Dominican-American politician (born 1959)

Daisy Josefina Baez (born August 7, 1959) is a Democratic politician from Florida. She served as a member of the Florida House of Representatives from 2016 until her resignation in 2017. She represented the 114th district, stretching from western Miami to Cutler Bay in Miami-Dade County.

== Early life and career ==
Baez was born in the Dominican Republic and raised there by her grandmother after her parents divorced and her mother moved to New York City to support her family. Baez immigrated to the United States at the age of 17. She joined the U.S. Army in 1980, and served for three years as a Preventive Medicine Specialist in the 1st Cavalry Division Surgeon's Office in Fort Hood, Texas.

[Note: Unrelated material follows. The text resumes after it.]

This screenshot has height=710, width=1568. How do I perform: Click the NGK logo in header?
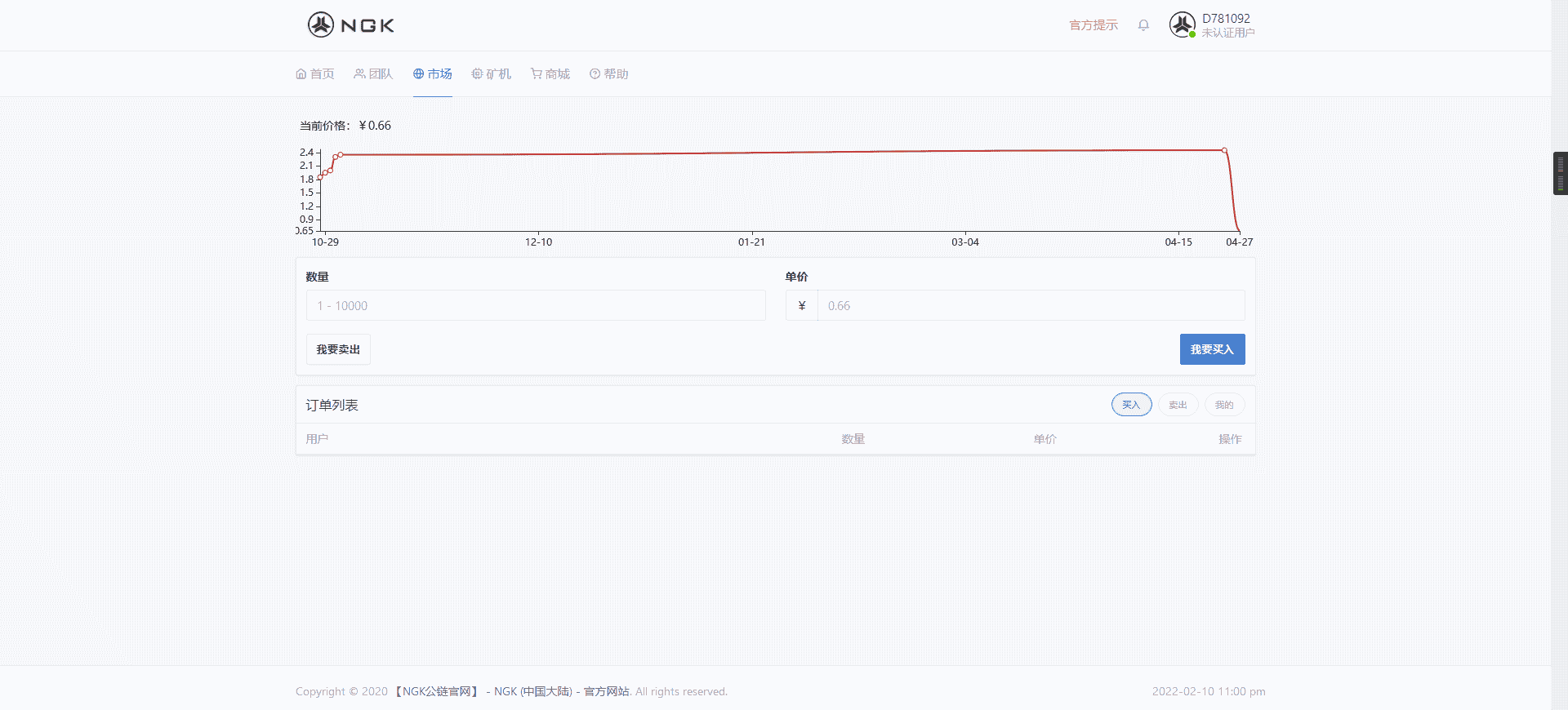[351, 25]
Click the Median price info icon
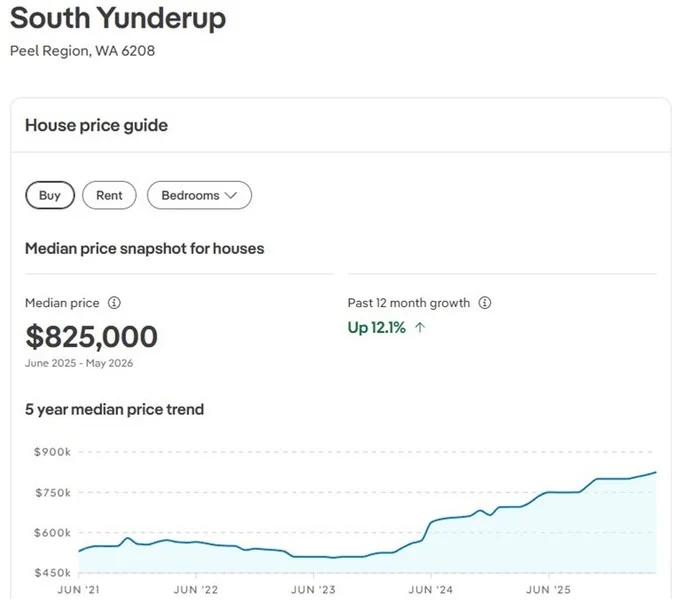The width and height of the screenshot is (688, 600). (114, 302)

After an honorable discharge, Baez received a bachelor's degree in social work at American Technological University, and later a master's degree in education counseling from Sam Houston State University.

After over 15 years working in hospital management and health care consulting, in 2011 she founded the Dominican Health Care Association of Florida. The group is a nonprofit organization with the mission of advocating for and supporting healthcare services by and for the Dominican community in Florida. She is currently the association's executive director.

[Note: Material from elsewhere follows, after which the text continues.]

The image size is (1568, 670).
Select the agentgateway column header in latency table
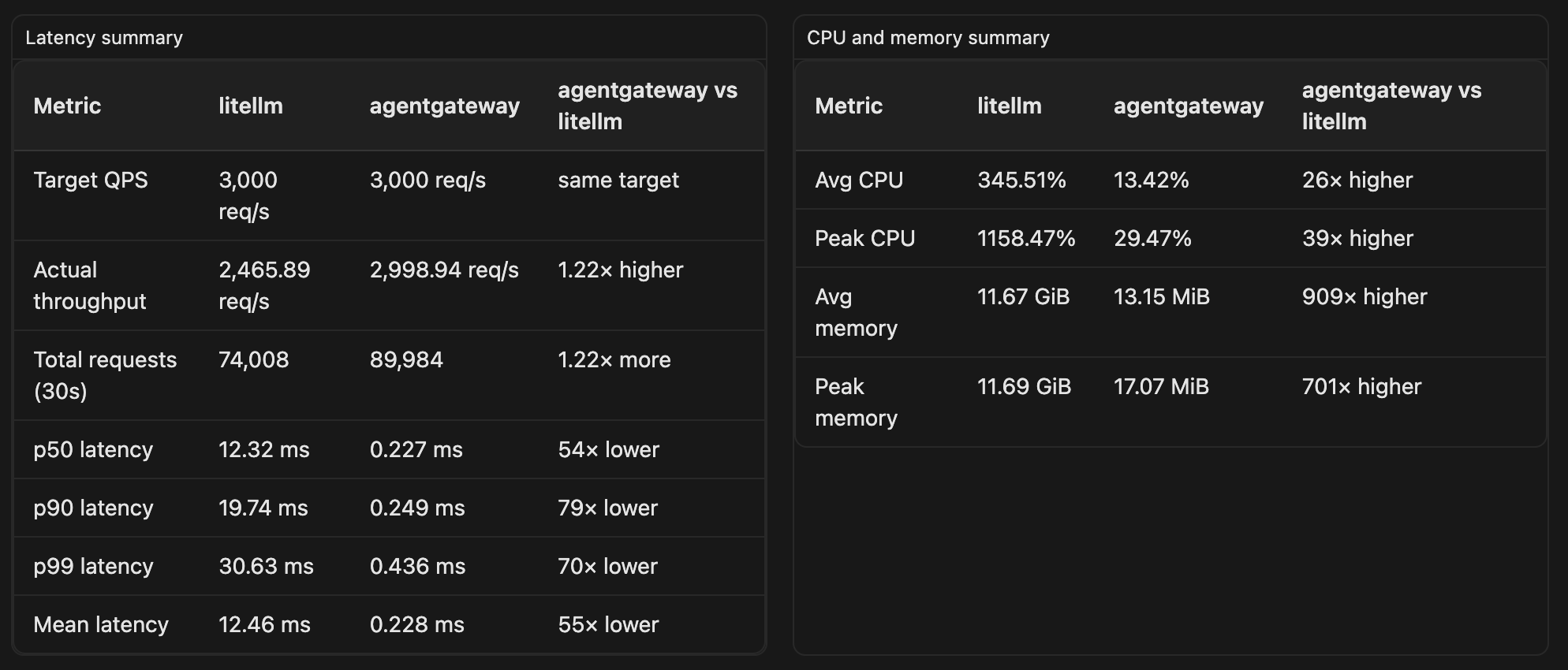[x=445, y=106]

Baez has one daughter, whom she raised as a single parent.

== Florida House of Representatives ==
In 2014, Baez ran for the Florida House of Representatives in the 114th district, based around Coral Gables, South Miami, Cutler Bay, and western Miami. She was defeated in the general election by the incumbent, Republican Erik Fresen, 52.7 to 44.0%.

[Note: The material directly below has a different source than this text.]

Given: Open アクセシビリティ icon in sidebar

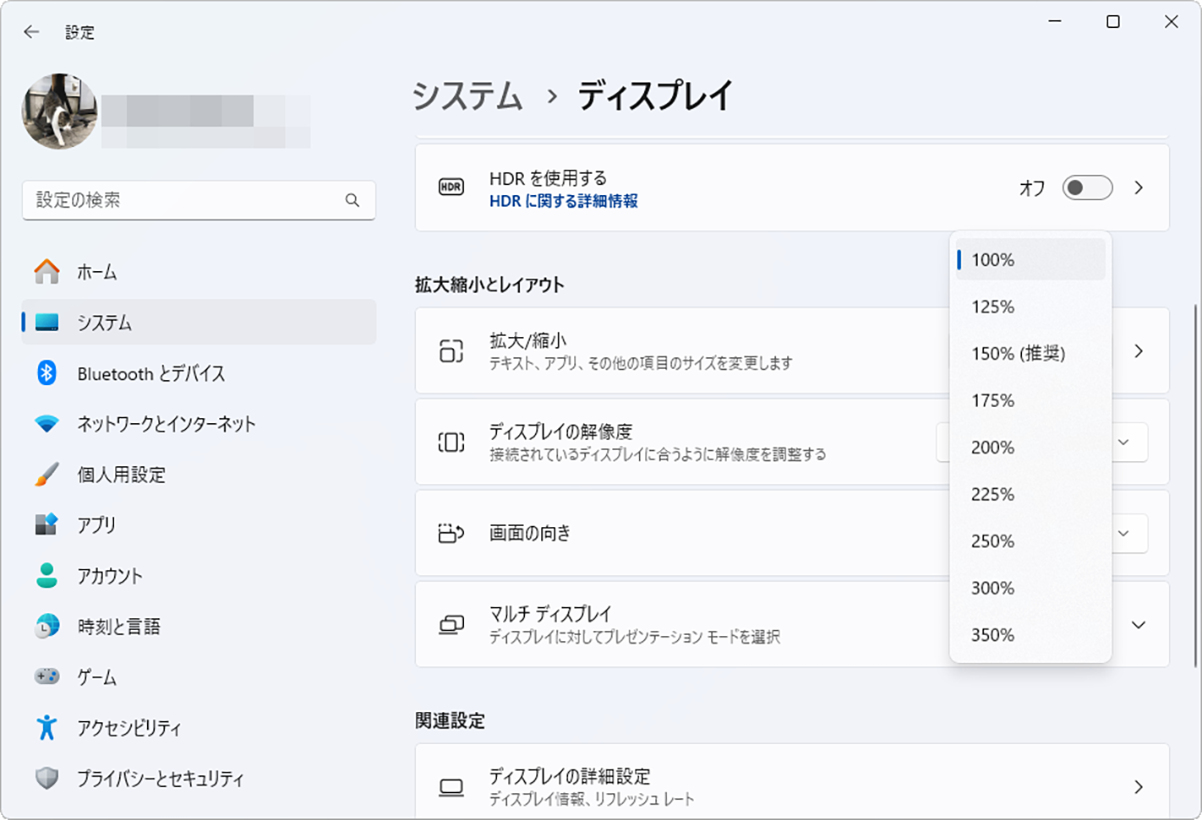Looking at the screenshot, I should (47, 728).
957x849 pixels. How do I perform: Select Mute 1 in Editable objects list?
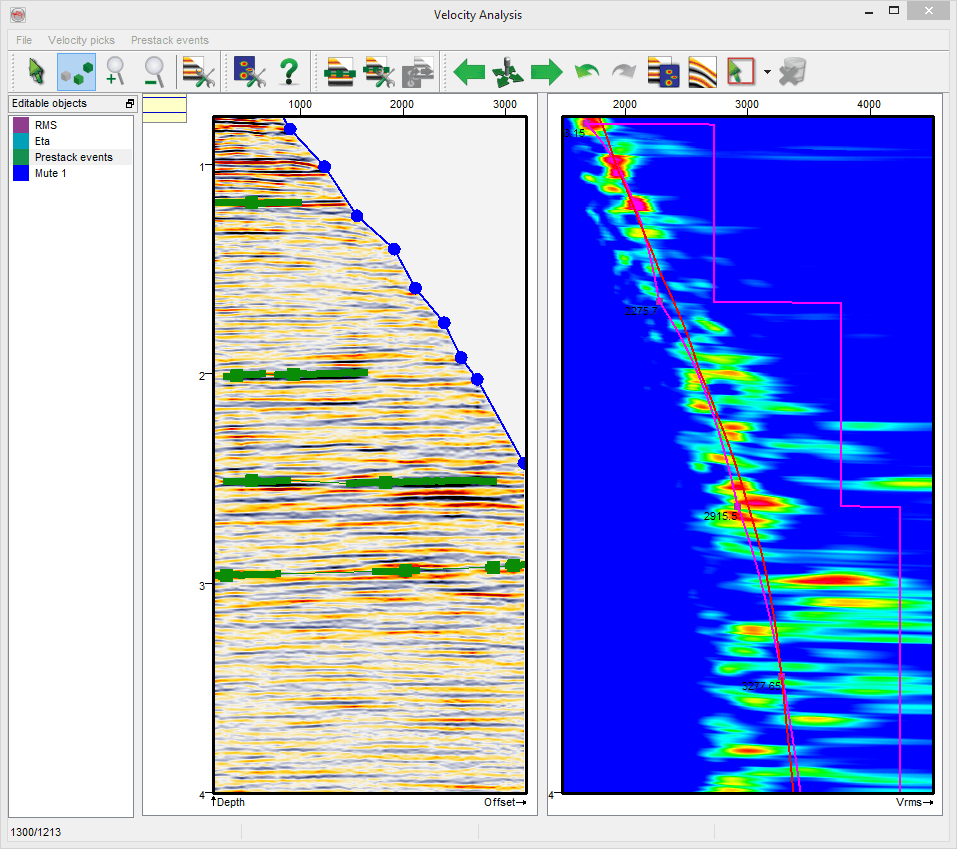(52, 173)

Two years later, when Fresen was term-limited, Baez ran again for the 114th district. Her campaign focused on supporting affordable healthcare, equal pay, and public education, including the Bright Futures Scholarship Program. She was elected in the 2016 general election, defeating Republican John Couriel, 51 to 49%.

In the House of Representatives, Baez was a member of the Health & Human Services Committee.

Baez resigned from the House on November 1, 2017, as part of an agreement to plead guilty to a misdemeanor perjury charge. The charge originated in an investigation over whether she was a legal resident of her House district.